**INSTRUÇÕES DA TAREFA**
Com base no trecho do documento abaixo, informe, por favor, quantas pessoas em situação de rua foram acolhidas de 18 de março até o final de junho.

**TRECHO DO DOCUMENTO**
Bnews: O acolhimento a pessoas que vivem em situação de rua tem sido uma outra ponta de lança da pasta durante a pandemia. Isso deve continuar de forma tão intensa quando tudo passar?

Juliana: Durante esse período, acolhemos mais 1,8 mil pessoas em situação de rua, de 18 de março até final de junho. O acolhimento precisa ser espontâneo, a pessoa precisa se colocar à disposição para deixar as ruas. Vamos aos logradouros públicos, de domingo a domingo, das 7h às 19h, tendo a necessidade, de ampliamos o turno até às 22h ou 23h. Fazemos o convite para que a pessoa aceite ir até uma das unidades de acolhimento. Hoje, temos 21. Nove são emergenciais, que foram criadas agora; as outras já existiam.

Dados armazenados

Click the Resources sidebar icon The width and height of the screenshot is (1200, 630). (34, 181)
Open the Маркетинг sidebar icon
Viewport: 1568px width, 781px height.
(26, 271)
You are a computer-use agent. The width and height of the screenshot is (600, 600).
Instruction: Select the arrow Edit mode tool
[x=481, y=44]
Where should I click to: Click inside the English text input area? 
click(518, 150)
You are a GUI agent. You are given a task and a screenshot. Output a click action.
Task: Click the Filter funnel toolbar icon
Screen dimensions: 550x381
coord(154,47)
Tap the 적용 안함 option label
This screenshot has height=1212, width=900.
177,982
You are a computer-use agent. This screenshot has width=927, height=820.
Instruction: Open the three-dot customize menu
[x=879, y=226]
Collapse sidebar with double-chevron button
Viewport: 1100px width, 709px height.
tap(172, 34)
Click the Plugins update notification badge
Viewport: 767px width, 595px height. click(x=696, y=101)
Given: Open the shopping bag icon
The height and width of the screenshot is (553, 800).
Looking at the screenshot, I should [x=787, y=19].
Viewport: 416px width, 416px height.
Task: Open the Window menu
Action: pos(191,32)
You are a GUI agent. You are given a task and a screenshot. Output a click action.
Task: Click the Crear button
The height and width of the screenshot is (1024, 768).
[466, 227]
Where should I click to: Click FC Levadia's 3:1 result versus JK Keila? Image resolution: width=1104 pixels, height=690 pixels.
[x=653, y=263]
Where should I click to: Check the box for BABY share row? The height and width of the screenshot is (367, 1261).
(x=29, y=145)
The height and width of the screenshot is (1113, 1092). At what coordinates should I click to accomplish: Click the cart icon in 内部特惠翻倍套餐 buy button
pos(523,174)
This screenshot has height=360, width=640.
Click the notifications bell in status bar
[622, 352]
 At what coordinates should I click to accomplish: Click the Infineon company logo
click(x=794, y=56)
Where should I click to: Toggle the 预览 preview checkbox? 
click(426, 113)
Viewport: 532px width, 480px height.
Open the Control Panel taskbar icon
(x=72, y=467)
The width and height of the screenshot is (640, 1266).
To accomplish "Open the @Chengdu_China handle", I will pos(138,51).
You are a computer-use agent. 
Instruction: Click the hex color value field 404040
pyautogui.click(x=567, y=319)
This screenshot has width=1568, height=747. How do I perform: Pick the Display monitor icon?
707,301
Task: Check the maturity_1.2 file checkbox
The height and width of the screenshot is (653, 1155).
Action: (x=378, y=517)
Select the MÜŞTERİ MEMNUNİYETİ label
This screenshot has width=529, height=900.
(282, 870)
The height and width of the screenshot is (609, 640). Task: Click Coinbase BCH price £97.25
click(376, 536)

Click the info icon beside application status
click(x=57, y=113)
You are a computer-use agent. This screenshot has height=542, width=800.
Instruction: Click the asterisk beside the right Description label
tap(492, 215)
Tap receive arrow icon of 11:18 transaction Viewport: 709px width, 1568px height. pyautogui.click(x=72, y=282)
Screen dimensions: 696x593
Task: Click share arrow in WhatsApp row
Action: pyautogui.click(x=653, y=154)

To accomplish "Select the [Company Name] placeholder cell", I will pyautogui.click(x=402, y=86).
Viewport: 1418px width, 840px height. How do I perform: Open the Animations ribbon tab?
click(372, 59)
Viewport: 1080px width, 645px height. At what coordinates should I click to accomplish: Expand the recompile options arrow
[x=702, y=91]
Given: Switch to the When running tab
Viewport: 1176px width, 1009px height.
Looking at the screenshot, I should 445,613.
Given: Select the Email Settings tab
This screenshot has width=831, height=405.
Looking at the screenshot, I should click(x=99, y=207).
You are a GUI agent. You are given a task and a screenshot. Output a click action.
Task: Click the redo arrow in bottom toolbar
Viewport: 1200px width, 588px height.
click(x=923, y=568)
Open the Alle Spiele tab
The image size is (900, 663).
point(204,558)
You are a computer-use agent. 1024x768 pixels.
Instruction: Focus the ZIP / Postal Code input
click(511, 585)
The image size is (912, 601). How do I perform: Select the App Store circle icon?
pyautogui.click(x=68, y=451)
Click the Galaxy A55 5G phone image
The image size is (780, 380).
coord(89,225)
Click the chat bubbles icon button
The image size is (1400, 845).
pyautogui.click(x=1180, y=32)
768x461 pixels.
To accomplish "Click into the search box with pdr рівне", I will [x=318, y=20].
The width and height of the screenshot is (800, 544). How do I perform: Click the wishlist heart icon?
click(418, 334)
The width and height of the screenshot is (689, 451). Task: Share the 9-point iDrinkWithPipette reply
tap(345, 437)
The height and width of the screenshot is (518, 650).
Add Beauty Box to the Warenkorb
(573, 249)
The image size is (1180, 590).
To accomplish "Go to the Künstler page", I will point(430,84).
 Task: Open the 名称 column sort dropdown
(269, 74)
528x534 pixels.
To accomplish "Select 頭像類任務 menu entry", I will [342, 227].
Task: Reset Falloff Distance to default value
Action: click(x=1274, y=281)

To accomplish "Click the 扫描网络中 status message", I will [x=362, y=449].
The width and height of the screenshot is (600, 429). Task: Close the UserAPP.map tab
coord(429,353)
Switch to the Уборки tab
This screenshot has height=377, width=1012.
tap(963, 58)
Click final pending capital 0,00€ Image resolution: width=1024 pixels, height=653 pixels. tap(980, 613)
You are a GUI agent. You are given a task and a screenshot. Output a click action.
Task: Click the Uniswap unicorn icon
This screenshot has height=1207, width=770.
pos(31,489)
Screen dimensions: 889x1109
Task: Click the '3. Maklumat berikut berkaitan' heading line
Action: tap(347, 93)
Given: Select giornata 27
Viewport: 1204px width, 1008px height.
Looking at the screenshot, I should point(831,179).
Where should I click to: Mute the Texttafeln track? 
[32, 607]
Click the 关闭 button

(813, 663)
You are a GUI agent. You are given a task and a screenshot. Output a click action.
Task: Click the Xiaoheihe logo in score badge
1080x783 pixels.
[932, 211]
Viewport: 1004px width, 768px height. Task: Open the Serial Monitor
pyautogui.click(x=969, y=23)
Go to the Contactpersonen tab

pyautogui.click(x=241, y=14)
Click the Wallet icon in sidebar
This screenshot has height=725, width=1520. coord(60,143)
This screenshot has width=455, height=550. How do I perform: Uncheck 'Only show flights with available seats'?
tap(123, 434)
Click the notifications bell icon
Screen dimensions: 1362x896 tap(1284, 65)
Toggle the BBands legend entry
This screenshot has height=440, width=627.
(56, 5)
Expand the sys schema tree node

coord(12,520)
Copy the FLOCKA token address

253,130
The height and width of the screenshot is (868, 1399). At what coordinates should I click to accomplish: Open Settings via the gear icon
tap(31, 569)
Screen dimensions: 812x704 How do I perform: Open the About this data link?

**SOLUÇÃO DO PROBLEMA**
Mais 1,8 mil pessoas.